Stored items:
──────────────────────────────

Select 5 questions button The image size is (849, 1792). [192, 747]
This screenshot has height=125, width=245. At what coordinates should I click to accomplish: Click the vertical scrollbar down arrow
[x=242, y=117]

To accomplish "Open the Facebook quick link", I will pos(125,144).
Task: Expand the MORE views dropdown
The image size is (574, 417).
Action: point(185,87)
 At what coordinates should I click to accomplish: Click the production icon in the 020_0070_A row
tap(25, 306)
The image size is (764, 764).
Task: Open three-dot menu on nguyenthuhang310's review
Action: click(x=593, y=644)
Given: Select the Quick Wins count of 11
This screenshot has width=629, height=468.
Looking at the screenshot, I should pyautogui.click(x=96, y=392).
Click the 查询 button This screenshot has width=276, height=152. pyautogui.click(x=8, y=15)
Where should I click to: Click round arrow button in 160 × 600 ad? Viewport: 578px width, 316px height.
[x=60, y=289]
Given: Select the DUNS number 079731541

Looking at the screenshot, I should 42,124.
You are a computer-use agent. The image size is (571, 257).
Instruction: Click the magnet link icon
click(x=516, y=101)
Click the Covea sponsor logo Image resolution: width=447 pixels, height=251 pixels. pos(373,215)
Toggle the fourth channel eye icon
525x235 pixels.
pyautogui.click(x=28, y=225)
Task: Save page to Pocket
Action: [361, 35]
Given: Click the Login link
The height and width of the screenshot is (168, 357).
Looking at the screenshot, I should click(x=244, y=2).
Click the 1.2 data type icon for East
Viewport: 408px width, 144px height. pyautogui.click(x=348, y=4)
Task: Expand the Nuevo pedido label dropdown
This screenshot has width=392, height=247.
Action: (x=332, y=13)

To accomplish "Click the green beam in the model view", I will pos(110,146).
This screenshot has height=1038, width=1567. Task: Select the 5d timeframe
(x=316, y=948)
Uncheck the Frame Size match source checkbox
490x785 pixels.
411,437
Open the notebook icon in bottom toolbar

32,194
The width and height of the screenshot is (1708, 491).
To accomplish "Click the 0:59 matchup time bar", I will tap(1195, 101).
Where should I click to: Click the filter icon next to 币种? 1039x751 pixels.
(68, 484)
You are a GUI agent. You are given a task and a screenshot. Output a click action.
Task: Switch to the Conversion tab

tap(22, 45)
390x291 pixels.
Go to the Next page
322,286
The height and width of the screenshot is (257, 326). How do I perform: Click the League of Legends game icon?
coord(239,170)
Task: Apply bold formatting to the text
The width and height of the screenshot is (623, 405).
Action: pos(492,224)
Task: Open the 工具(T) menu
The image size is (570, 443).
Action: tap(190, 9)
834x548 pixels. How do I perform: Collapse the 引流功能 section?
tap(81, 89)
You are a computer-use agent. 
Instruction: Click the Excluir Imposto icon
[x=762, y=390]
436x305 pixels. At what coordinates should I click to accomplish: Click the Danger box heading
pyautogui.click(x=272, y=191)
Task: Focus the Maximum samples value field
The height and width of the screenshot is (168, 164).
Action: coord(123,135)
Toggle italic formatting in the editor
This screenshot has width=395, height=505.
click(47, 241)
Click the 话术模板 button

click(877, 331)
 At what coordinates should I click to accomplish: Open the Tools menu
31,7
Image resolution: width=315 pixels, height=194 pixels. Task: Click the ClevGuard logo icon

──────────────────────────────

**WHAT THE TASK ASKS**
All that is wanted is the stretch of lines above from the one containing "This screenshot has height=1038, width=1567." through the one containing "The width and height of the screenshot is (1708, 491).", duplicated exactly.

**WRITTEN REPLY**
This screenshot has height=1038, width=1567. Task: Select the 5d timeframe
(x=316, y=948)
Uncheck the Frame Size match source checkbox
490x785 pixels.
411,437
Open the notebook icon in bottom toolbar

32,194
The width and height of the screenshot is (1708, 491).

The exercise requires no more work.